Member of the Victorian Legislative Council
- In office 18 September 1999 – 25 November 2006 Serving with Sang Nguyen
- Constituency: Melbourne West Province

Member of the Victorian Legislative Council
- In office 25 November 2006 – 29 November 2014
- Constituency: Northern Victoria Region

Personal details
- Born: 15 February 1955 (age 71) Mooroopna, Victoria
- Party: Labor Party
- Relations: Gail Gago (sister) Peter Gago (brother-in-law)
- Occupation: Nurse

= Kaye Darveniza =

Australian politician (born 1955)

Kaye Mary Darveniza (born 15 February 1955) is an Australian politician. She was a Labor Party member of the Victorian Legislative Council from 1999 to 2014, first representing Melbourne West Province. In the 2006 Victoria State election, she transferred to the Northern Victoria Region and was re-elected.

Darveniza was born in the town of Mooroopna and educated in Shepparton.

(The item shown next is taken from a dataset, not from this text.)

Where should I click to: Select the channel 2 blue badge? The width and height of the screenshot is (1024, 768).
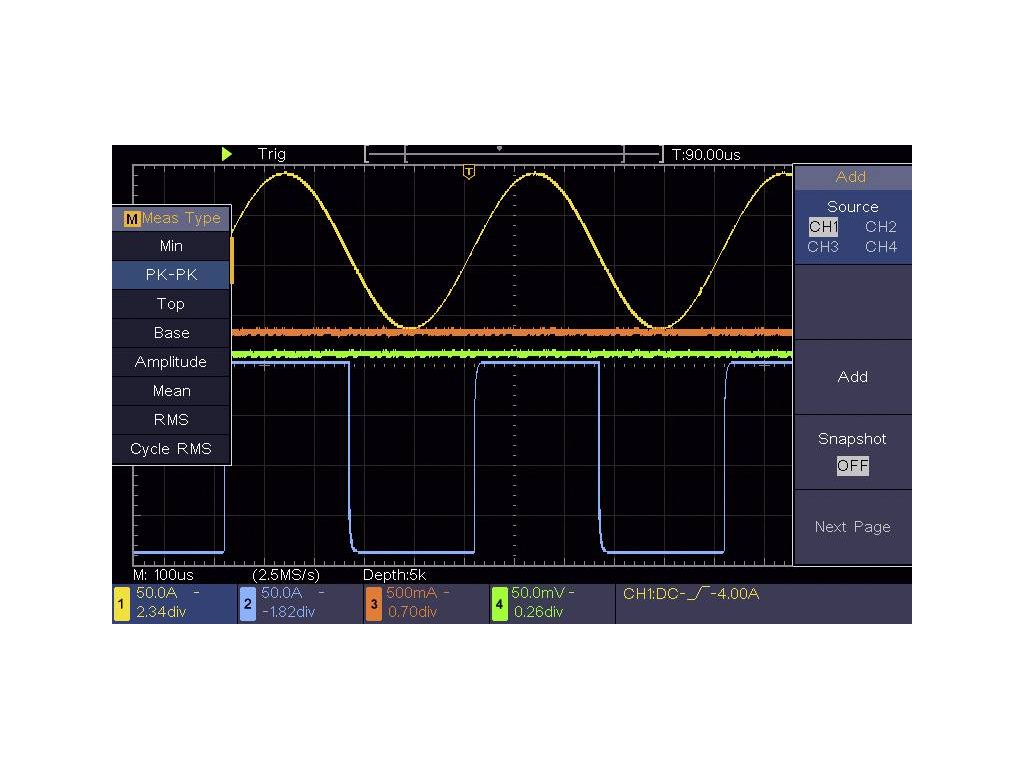247,604
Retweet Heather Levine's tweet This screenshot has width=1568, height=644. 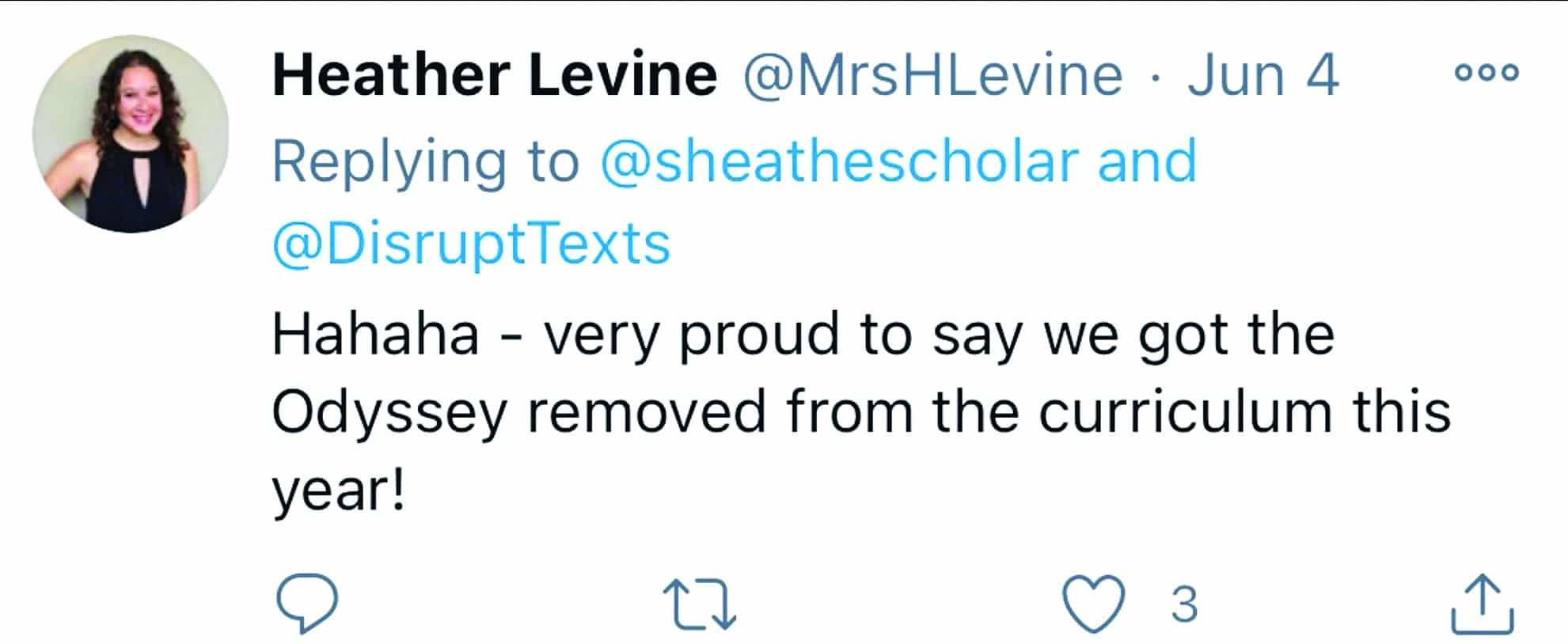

She studied nursing, becoming a registered psychiatric nurse in 1975. She then left the workforce for six years, before returning in 1981. In 1986, Darveniza became involved with the trade union movement, becoming an organiser with the Health and Community Services Union. Three years later, she rose to become the union's state secretary—a position she held for ten years, until her election to parliament. She also acted as the national president of the Hospital Employees Federation of Australia from 1990 to 1991, and as the national vice president of the Health Services Union of Australia from 1991 to 1999.

At the 1999 state election, Darveniza shifted from the union movement into politics, winning Labor preselection for the seat of Melbourne West Province. After Labor won a surprise victory, the newly elected Darveniza was given a parliamentary secretary position. In her first term in office, she also served on both the Economic Development Committee and the Legislative Council Printing Committee from 1999 to 2002.

Darveniza is the sister of South Australian Labor MP Gail Gago.

Darveniza is a member of the Labor Unity faction.